After he kissed Percy's forehead ten times, he hesitantly stepped to the kitchen, leaving Percy's side. He opened the refrigerator and pulled out some alphabet soup for Percy. He looked over at Percy's sleeping frame for the twentieth time since he been in the kitchen, and smiled when he saw Percy's peaceful expression. It was cute.

He set the kettle on the stove and went to check on Percy. He was still sleeping, but stirred slightly when Luke adjusted the blanket.

"Luke?" He mumbles, getting up a little, only to get pushed back down by Luke.

"Shh. You need some rest." Luke coaxed, brushing some hair away from Percy's face.

"Gods, you're like my mom. Except she would've made soup." Percy chuckles.

Luke laughed nervously, "Yeah, moms are like that."

"You totally made soup." Percy laughs

"Pshhh..." Luke brushed it off, "Okay, fine I did."

"Knew it."

"Shut up, and get some rest."

"Fine, but could you take some blankets off? It's hot." Percy says, pushing one off his face, down to his chin.

"Got it." Luke says, taking about three off.

"Ah, much better." Percy says, adjusting his position to face Luke. "I love you" he murmured softly, reaching up to cradle Luke's cheek.

"Love you too." Luke replies, leaning into Percy's palm. "I'm going to get you some water, you look a bit feverish." Luke says worriedly, pressing a hand to Percy's forehead.

"Wait! Kiss me first!" Percy grins, puckering his lips slightly and closing his eyes.

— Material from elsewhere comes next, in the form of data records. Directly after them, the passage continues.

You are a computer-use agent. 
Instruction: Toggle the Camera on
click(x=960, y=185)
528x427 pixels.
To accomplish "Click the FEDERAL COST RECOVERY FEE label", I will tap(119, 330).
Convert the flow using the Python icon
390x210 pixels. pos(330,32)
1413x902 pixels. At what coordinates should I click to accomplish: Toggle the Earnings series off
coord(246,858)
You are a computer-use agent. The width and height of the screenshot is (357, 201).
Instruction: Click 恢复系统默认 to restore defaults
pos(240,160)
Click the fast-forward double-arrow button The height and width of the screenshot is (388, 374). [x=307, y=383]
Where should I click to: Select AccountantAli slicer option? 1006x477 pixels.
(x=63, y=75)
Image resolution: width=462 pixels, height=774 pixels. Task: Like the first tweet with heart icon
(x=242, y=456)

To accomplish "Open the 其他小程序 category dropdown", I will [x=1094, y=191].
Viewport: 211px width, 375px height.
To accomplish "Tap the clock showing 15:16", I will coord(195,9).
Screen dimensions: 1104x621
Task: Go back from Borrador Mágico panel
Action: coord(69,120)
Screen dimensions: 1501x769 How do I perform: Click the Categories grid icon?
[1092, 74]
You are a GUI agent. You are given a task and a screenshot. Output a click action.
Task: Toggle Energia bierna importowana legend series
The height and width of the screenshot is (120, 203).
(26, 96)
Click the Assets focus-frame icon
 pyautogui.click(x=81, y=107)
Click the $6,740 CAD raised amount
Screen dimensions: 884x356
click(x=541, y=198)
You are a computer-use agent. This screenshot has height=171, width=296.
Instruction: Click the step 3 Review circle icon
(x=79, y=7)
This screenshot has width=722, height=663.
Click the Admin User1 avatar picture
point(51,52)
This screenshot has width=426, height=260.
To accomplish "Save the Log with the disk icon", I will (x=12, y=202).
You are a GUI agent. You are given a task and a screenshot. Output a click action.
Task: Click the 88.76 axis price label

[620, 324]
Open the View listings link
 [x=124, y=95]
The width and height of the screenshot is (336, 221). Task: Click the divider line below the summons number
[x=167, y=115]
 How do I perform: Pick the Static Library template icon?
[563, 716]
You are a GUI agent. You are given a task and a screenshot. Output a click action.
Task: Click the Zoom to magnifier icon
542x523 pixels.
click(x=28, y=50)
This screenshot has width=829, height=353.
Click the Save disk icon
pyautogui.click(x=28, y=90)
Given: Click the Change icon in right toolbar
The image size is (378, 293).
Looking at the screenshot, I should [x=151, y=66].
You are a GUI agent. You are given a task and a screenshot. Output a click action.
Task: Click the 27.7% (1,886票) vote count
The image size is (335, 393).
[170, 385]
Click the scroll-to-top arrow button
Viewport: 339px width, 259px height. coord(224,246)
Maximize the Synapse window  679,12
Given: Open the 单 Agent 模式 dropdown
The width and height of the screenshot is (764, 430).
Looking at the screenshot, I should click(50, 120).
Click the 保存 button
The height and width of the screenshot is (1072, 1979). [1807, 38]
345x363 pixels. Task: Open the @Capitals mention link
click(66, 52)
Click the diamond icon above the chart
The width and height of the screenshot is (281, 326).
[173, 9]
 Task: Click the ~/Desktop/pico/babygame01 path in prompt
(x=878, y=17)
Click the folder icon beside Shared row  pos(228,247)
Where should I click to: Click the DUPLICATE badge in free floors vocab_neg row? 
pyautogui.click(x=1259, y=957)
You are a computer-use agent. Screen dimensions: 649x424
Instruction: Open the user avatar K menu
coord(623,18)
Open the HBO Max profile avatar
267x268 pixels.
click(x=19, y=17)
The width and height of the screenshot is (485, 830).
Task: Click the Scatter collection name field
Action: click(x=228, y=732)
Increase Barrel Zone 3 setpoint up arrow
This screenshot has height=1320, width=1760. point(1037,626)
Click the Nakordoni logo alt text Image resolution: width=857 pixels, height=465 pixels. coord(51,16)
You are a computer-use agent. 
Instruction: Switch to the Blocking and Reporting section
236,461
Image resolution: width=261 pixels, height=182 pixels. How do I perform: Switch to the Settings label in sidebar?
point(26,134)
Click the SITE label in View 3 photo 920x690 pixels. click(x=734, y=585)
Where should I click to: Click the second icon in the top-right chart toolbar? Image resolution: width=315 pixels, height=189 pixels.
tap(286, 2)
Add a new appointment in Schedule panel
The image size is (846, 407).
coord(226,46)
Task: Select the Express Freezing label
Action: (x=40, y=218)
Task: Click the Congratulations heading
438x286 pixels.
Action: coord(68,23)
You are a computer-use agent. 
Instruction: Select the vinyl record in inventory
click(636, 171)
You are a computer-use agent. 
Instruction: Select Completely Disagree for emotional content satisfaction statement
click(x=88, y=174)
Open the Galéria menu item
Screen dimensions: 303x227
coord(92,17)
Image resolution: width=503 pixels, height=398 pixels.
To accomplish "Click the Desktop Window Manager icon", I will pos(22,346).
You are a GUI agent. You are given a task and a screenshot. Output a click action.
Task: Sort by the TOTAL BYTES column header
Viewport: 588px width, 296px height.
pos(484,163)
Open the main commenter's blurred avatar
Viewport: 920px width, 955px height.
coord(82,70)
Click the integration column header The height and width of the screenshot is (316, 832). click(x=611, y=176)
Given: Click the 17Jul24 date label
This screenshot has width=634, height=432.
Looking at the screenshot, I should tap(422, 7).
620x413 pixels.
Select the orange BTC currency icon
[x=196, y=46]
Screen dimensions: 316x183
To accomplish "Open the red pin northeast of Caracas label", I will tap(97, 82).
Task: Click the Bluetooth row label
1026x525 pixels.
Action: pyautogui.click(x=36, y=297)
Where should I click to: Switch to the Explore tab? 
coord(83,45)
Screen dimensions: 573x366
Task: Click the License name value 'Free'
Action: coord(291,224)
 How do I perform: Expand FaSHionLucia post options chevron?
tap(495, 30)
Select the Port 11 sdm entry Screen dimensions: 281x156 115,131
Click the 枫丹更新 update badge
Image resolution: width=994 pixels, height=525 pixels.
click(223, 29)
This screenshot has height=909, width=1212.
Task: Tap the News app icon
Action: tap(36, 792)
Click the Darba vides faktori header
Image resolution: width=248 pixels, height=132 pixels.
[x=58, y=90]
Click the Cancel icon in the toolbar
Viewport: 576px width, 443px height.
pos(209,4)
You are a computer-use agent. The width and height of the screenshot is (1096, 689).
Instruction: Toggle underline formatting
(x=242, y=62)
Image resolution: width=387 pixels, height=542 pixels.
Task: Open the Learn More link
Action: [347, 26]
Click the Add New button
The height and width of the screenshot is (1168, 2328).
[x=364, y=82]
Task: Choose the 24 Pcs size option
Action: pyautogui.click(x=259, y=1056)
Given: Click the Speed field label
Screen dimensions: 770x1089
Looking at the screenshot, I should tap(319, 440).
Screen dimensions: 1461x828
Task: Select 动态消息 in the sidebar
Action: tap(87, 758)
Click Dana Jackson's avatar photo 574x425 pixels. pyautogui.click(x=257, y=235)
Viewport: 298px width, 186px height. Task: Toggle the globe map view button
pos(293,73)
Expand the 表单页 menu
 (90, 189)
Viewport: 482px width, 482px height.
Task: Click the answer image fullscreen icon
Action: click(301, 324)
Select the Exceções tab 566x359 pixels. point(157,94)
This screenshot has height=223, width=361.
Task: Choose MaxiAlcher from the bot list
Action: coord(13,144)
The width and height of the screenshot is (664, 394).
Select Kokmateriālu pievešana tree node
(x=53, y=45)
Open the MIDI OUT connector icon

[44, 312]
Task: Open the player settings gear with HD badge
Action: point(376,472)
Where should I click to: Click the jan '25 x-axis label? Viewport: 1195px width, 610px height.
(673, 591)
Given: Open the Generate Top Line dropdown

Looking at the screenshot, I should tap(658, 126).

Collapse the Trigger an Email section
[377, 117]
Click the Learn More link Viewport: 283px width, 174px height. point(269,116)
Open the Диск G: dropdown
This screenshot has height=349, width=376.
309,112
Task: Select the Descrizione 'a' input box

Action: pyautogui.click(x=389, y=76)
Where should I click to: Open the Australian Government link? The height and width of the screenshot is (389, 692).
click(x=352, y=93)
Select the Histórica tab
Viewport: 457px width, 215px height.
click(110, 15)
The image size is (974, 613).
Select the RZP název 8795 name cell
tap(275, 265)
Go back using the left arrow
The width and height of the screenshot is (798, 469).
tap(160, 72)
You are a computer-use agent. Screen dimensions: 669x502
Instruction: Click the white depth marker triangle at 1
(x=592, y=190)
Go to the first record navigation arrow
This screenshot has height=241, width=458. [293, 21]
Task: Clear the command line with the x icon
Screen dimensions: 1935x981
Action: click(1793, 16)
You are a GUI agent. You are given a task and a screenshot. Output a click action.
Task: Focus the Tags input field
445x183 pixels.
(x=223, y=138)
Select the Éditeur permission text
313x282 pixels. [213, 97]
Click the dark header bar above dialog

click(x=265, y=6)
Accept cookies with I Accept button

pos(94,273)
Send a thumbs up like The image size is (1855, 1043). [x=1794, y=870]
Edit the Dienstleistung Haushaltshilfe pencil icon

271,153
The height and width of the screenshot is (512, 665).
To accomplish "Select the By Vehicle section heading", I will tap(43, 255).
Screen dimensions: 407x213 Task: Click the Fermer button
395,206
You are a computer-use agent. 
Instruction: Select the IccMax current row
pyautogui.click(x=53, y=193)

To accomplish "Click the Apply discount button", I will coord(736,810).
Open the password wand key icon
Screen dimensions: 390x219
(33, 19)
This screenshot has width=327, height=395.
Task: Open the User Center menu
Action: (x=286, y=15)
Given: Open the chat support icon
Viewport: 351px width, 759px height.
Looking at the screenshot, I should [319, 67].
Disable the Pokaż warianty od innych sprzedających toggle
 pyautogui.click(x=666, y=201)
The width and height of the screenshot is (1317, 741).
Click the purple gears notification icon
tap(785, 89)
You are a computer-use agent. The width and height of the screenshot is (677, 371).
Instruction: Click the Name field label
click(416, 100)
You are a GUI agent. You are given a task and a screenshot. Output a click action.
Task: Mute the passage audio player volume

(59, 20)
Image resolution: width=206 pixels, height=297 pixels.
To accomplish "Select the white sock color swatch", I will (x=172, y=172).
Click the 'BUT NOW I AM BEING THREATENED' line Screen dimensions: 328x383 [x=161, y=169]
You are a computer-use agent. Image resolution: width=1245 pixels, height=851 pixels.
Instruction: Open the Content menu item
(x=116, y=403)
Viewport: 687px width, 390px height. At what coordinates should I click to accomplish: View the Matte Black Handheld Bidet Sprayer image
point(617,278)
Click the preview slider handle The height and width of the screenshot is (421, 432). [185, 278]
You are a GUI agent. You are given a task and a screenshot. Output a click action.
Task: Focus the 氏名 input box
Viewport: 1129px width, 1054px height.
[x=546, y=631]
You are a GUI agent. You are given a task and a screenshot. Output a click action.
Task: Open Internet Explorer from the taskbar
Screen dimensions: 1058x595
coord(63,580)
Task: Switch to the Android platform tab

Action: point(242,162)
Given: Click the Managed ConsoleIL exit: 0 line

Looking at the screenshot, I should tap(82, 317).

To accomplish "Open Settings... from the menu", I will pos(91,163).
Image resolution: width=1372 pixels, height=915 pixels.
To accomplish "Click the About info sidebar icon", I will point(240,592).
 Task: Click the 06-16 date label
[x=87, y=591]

Luke laughs but leans down slowly and almost gets to press his lips against Percy's sweet lips, but they were interrupted by the squeal of the kettle.

Luke and Percy both sighed and broke away. Luke ran to get it and closed the heat, then he shook a fist in the air and yelled, "CURSE YOU FATES!"

Aphrodite laughed silently and she watched from her delightful view of the window. Now, she felt accomplished, breaking the two up, but glueing them back together. Actually, Aphrodite didn't exactly help that much, but in Aphrodite's head, it all was made possible by her. Goddesses these days.

* * *

A/N: rawr. Come at me you gnomes. And yes, this was cheesy and predictable, but shut up!